::: PAGE TEXT

From the "Smokin" cookbook Makes about 1 1/2 cups, may be doubled easily for a large crowd. This recipe is to be made using a stove top smoker.
Provided by TxGriffLover
Categories Trout
Time 40m
Yield 1 1/2 cups, 4 serving(s)
Number Of Ingredients 7
Steps:
- Smoke the trout according to the recipe Stove Top Smoker Smoked Whole Trout. (See related recipe).
- Cool to room temperature.
- Pick over the trout fillet, removing any fine bones or pieces of skin but leaving the trout in the largest pieces possible.
- Stir the trout, cream cheese, scallions, lemon juice, 1/2 teaspoon salt and 1/4 teaspoon pepper together gently in a mixing bowl until blended, leaving the trout in smallish pieces. (For an even chunkier spread, beat all the ingredients except the trout together, then gently fold in the trout)

::::::

Extend the smoked trout spread recipe above, picking up right after its last step.

::: DATASET EXTRACT

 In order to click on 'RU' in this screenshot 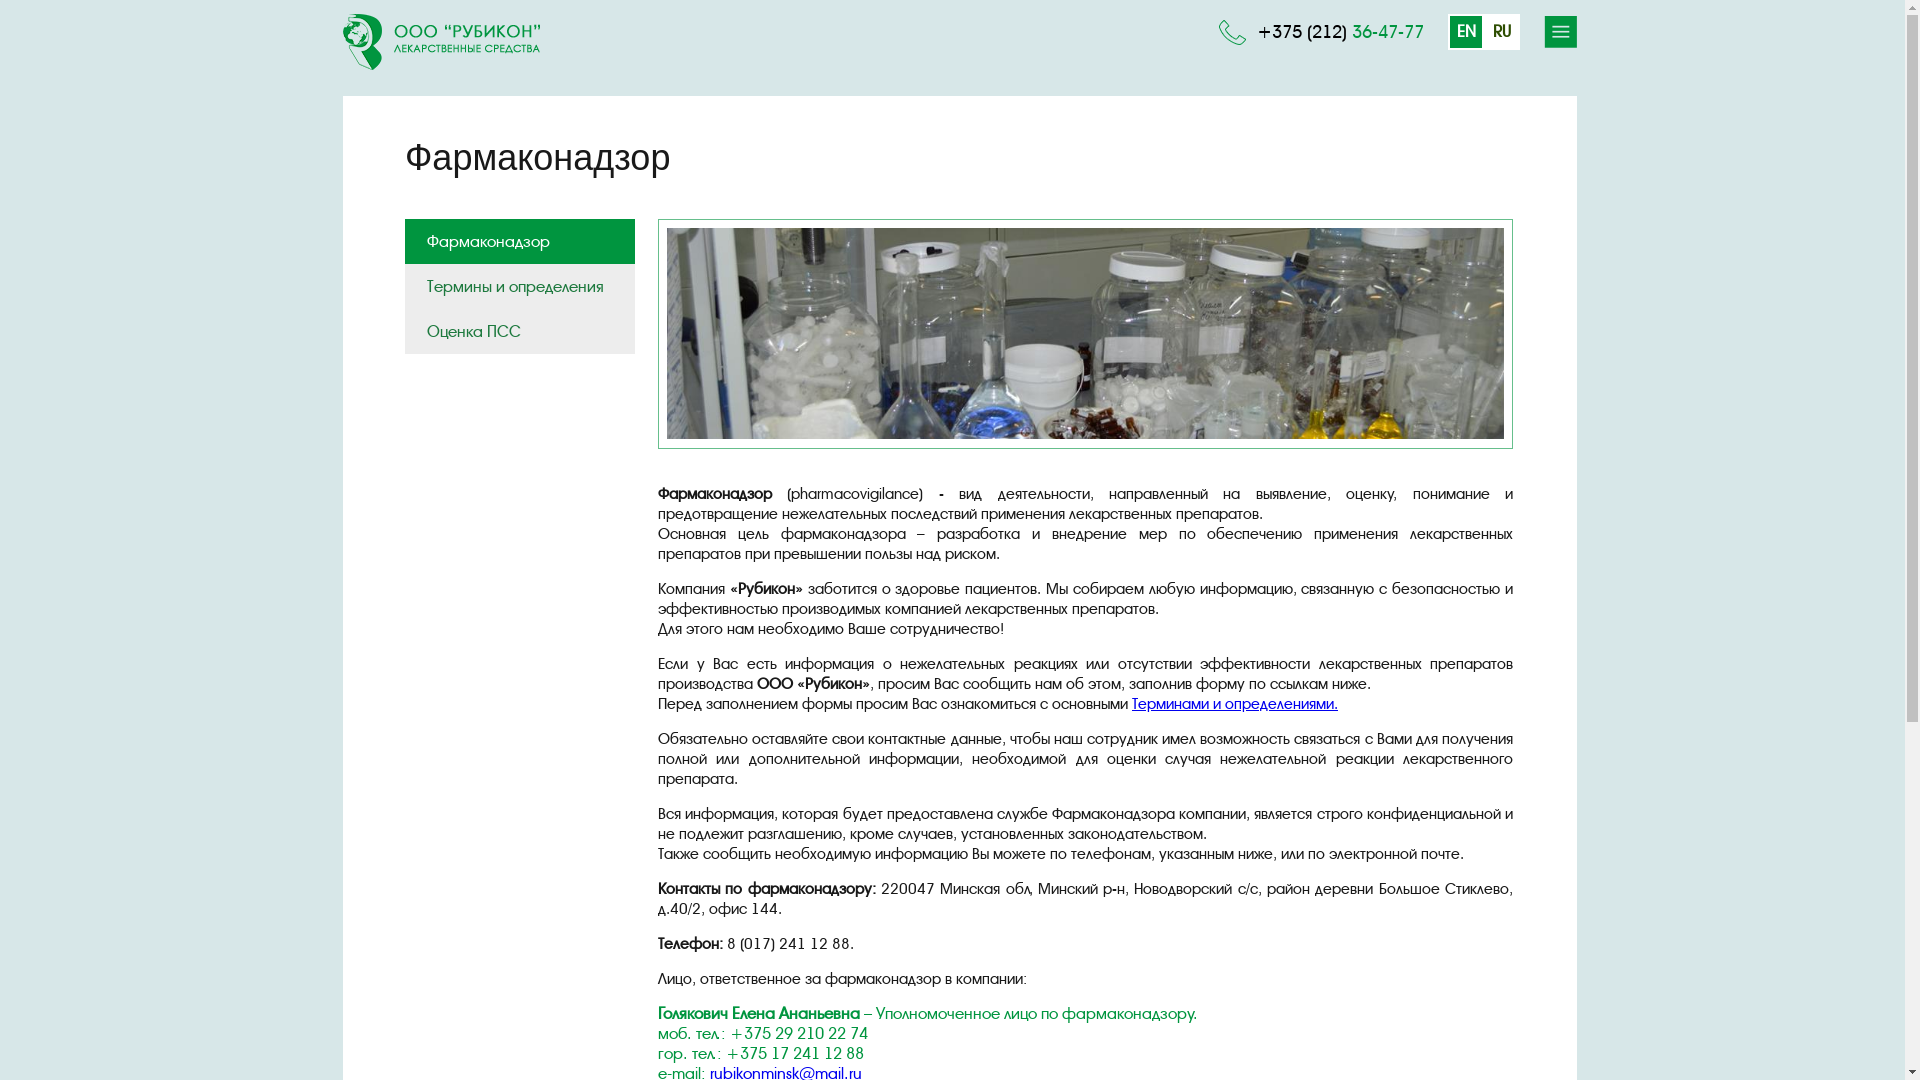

::::::

OUTPUT FOR THIS EXERCISE >>
- Taste and stir in a little more salt and/or pepper if you like.
- The spread may be made up to two days in advance and stored, covered in the refrigerator.
- Bring to room temperature and sprinkle the chives over the top before serving.
- If you're making canapes or stuffing celery with the spread, sprinkle a little of the chives over each.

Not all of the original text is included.